▶ **WORK TO BE COMPLETED**: Copy out each line of the material below that contains the string "width".

-- Start of INFORMATION PROVIDED --

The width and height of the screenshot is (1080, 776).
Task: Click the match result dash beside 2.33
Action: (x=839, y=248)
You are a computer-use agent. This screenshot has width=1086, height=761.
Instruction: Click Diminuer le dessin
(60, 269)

-- End of INFORMATION PROVIDED --
-- Start of INFORMATION PROVIDED --

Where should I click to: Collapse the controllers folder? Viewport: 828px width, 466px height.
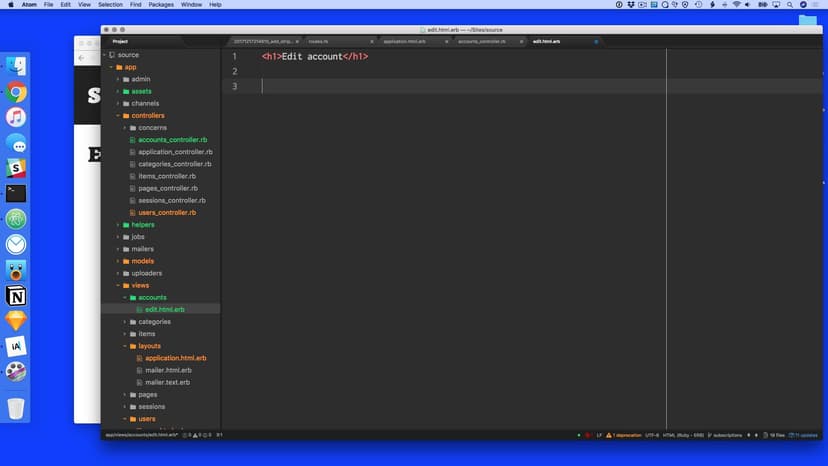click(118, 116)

-- End of INFORMATION PROVIDED --

▶ **SOLUTION TO THE EXERCISE**:
The width and height of the screenshot is (1080, 776).
You are a computer-use agent. This screenshot has width=1086, height=761.
Where should I click to: Collapse the controllers folder? Viewport: 828px width, 466px height.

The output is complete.